Nena Jolidon Croake. Photo courtesy of The Washington State Archives

Nena Jolidon Croake

First State Representative
1913-1915

“Consideration for women is a measure of the nation’s progress.” - Nena Jolidon Croake

Among the great mysteries surrounding the life of pioneer Nena Jolidon Croake are her true date of birth, her education, and her life outside Washington State.

Born in Illinois in 1865, Croake married Pierce County Deputy Sheriff John Croake on February 4, 1893, in British Columbia. She spent at least 25 years in Pierce County. The suffragist fought for women’s issues alongside iconic figures like Emma Smith DeVoe. Croake served as an Auditor and a Vice President of the Washington Equal Suffrage Association.

Croake was a Progressive and an active campaigner. She made a habit of talking to women about the suffrage movement to stir interest. She even targeted a group she labeled the “stay-at-homes and the sometimes disinterested.” For her, there was no greater cause. In fact, Croake’s mantra became: “Consideration for Women is the Measure of a nation’s progress.”

She’d travel house-to-house and talk to women about child labor, the death penalty, and technical training. After women won the vote in Washington in 1910, Croake pushed for women to hold public office.

“It is only just and fair that (they) should be given a trial,” she declared bluntly.
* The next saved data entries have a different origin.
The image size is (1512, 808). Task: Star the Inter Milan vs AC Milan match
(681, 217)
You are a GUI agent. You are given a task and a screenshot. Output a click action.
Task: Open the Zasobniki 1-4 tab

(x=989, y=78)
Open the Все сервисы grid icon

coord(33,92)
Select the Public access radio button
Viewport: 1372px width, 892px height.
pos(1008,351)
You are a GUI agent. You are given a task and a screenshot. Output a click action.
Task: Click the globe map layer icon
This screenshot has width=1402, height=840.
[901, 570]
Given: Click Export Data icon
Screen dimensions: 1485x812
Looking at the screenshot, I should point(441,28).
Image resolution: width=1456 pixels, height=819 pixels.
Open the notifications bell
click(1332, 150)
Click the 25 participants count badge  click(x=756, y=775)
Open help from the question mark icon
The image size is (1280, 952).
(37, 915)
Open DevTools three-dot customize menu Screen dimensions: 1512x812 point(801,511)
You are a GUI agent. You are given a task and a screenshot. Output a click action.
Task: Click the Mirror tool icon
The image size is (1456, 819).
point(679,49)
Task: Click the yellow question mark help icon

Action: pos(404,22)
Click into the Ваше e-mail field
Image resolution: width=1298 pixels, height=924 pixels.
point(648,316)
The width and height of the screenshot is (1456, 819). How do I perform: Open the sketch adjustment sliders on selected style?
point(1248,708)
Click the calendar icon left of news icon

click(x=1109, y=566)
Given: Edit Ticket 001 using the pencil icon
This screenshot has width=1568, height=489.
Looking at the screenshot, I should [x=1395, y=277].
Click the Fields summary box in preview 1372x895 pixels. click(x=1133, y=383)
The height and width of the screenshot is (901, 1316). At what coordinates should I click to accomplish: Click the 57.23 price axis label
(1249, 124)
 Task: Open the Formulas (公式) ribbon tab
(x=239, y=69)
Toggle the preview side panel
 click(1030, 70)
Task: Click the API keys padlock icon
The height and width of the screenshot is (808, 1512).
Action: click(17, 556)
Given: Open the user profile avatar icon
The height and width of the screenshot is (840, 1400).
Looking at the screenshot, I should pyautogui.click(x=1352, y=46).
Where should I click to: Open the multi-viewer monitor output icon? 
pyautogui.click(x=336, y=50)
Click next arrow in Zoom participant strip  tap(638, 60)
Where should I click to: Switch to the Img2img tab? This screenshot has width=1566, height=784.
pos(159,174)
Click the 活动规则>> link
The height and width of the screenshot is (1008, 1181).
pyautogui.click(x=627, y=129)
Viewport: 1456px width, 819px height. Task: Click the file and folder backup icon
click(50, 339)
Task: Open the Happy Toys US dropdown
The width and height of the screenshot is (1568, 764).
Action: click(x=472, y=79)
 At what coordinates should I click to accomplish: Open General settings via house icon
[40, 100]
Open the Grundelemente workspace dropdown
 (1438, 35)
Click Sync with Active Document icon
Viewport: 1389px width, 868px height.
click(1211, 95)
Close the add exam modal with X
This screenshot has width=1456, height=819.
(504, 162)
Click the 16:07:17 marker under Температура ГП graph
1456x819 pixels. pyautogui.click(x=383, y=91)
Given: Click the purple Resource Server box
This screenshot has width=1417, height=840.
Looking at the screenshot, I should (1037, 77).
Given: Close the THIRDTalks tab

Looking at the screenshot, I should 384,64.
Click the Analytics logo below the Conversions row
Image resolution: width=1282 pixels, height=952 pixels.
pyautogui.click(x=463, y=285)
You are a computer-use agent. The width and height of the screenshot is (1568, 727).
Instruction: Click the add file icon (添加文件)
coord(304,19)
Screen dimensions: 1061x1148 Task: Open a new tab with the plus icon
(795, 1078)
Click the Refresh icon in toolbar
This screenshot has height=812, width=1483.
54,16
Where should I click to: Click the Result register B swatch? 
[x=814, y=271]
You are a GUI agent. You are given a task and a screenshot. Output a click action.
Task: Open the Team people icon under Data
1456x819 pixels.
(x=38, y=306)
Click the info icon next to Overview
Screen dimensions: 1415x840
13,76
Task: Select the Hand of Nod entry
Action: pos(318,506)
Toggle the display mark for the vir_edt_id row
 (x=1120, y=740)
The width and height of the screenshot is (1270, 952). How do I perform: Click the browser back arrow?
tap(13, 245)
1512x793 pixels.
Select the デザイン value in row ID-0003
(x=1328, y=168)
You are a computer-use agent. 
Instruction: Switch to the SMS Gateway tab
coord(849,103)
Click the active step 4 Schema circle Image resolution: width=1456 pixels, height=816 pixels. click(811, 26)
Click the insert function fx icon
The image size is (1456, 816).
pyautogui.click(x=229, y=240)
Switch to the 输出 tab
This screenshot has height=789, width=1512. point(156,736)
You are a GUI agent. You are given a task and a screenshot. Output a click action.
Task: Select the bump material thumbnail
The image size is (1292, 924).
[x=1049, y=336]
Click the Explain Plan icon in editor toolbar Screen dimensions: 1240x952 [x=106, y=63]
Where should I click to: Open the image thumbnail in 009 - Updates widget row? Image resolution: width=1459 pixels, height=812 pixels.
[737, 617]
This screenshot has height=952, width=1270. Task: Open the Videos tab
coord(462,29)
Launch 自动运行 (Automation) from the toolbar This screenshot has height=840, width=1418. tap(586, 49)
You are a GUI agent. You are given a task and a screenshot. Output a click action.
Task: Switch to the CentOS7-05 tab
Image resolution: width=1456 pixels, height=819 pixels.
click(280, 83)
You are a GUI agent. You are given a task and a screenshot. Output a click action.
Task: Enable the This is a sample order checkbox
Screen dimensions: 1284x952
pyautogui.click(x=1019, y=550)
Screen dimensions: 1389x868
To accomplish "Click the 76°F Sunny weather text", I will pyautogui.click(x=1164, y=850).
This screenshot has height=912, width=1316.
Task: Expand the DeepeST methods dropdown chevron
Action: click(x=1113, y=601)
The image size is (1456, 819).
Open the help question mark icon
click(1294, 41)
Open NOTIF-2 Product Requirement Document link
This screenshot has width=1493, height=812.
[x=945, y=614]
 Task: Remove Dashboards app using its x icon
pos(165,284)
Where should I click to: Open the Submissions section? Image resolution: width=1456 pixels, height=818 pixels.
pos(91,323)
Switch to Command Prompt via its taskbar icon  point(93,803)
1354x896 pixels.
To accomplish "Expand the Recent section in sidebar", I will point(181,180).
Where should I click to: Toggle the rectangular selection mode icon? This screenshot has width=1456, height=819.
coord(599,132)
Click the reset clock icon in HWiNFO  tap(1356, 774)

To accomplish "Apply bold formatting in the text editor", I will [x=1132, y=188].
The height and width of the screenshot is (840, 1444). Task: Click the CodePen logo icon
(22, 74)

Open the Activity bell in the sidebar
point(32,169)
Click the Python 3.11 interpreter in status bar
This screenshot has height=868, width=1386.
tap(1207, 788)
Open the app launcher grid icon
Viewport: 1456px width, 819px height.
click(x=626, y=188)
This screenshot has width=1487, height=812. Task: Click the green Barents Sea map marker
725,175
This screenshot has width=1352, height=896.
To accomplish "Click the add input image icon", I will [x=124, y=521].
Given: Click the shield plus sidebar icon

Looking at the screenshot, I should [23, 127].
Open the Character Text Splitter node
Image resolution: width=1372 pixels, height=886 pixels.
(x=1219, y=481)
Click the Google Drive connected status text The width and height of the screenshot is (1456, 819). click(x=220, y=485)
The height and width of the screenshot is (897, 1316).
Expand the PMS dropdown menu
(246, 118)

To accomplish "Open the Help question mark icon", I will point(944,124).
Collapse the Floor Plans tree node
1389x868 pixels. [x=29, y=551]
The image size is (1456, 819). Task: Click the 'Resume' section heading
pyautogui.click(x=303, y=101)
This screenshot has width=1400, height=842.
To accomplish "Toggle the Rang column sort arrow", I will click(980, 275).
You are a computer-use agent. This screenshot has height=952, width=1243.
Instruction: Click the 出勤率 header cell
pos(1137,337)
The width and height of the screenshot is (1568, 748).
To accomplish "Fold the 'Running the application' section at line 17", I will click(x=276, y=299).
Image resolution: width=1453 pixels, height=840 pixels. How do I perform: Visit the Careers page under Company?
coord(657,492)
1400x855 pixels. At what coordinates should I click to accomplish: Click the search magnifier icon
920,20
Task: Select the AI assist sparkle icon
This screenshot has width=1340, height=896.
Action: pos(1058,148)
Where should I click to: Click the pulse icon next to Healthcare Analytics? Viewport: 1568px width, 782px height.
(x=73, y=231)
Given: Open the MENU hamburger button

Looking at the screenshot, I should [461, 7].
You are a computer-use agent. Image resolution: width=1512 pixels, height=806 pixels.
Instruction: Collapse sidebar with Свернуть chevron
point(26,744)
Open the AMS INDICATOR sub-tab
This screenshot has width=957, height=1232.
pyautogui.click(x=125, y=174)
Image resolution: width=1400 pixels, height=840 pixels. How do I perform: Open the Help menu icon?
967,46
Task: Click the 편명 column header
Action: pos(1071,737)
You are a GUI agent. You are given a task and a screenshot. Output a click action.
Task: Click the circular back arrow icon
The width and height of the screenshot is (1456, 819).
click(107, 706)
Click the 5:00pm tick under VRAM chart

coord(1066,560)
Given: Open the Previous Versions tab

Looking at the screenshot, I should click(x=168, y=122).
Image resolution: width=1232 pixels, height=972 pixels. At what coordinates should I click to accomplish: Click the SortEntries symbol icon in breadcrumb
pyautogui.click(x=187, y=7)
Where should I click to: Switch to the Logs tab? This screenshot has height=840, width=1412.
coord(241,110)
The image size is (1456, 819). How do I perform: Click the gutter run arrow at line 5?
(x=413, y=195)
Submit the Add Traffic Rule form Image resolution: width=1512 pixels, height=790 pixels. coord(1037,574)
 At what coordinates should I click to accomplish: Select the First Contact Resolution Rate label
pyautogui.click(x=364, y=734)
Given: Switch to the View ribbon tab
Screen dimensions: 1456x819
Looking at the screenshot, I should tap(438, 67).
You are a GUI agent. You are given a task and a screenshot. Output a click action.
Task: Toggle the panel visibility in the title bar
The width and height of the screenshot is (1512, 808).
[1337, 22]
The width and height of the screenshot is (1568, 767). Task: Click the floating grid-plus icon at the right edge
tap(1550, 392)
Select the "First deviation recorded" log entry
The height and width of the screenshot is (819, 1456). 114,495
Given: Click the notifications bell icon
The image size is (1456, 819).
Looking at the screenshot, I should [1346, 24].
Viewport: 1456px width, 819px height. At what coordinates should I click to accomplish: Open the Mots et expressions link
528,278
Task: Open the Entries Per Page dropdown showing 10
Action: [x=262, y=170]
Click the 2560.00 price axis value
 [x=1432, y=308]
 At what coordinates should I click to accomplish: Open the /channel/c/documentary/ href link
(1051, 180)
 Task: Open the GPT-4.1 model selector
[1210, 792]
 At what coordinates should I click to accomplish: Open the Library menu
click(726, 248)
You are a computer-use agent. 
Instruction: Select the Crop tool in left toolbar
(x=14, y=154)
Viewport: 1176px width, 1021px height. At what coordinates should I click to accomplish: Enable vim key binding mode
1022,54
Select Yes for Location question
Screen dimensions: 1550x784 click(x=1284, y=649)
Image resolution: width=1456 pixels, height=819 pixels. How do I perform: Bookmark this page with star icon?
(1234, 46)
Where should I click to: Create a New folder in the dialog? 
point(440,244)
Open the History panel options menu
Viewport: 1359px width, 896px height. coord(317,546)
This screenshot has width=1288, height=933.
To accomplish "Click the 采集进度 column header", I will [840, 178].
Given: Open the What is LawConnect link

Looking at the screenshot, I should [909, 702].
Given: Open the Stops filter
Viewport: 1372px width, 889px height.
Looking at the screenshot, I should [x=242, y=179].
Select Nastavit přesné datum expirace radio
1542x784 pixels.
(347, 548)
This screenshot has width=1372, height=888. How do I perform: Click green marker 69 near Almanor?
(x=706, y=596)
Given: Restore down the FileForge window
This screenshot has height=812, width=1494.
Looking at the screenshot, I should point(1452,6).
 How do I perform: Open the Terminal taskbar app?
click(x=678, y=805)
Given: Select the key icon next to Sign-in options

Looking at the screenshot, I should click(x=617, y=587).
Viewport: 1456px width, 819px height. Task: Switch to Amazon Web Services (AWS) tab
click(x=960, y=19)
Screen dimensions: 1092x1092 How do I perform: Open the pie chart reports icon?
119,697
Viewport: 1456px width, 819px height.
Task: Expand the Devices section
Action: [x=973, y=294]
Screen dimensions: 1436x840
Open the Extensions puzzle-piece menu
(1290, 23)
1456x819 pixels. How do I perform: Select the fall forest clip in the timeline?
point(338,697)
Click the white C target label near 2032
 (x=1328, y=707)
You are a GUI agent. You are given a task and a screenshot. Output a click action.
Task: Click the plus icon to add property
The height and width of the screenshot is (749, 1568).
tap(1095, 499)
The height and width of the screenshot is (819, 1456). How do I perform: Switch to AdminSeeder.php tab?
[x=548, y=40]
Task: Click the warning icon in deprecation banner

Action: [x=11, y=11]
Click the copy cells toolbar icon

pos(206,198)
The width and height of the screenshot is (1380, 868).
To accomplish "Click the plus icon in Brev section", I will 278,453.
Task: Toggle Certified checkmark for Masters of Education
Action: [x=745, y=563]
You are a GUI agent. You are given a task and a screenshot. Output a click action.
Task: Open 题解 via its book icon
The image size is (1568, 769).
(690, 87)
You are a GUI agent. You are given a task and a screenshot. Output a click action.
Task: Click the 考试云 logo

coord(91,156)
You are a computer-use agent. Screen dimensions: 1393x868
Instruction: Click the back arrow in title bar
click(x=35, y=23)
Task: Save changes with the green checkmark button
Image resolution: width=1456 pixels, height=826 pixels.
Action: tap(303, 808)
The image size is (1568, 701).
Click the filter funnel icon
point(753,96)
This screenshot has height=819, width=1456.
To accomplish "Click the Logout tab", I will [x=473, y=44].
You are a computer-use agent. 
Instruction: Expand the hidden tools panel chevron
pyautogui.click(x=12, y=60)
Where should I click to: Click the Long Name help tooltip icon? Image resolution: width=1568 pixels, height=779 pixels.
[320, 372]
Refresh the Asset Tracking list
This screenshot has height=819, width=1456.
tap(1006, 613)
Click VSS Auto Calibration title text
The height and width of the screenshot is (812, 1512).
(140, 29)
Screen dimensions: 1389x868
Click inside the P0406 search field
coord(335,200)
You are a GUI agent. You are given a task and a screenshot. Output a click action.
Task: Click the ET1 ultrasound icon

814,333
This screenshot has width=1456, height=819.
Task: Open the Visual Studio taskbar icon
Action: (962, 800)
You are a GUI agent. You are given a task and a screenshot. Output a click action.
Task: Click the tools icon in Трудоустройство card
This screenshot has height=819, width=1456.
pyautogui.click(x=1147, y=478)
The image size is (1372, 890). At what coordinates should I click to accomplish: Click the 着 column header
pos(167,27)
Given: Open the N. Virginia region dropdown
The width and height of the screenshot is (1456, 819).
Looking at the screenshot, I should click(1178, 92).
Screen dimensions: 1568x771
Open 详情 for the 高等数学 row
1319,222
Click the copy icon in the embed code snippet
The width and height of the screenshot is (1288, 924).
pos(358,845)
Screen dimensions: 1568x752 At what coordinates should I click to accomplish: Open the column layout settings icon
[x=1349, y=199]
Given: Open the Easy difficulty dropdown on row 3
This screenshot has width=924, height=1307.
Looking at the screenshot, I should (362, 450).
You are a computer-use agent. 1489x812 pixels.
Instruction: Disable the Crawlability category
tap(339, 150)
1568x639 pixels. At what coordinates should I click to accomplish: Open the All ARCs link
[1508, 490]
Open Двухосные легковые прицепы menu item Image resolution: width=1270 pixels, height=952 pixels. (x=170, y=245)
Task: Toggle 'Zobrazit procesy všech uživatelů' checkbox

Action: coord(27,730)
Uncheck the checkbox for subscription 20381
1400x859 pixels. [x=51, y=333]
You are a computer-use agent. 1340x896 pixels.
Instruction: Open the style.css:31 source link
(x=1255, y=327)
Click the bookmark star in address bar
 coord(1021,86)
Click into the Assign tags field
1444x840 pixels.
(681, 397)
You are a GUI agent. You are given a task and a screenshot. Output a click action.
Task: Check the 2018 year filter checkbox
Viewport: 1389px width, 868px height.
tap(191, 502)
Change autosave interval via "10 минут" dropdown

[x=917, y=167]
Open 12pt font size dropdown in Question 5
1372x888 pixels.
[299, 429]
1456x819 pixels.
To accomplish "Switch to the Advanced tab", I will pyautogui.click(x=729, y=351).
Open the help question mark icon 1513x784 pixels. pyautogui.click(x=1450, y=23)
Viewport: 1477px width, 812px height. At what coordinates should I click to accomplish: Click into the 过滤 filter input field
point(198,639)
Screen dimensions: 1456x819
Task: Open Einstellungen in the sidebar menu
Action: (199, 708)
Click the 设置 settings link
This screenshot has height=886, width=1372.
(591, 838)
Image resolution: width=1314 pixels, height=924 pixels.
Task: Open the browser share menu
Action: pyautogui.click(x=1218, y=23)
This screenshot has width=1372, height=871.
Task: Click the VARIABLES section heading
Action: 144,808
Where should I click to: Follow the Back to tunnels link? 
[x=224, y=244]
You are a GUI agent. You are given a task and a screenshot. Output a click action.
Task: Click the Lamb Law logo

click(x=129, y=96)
Croake ran for the State House and won in 1912. The lawmaker advocated for pensions for abandoned mothers on the campaign trail, and the creation of women’s minimum wage.

Croake, a force in the field of medicine as a Doctor of Osteopathy, is believed to be one of Tacoma’s first female physicians.

Nena Jolidon Croake left Tacoma and at some point settled in Los Angeles, where she died in 1934.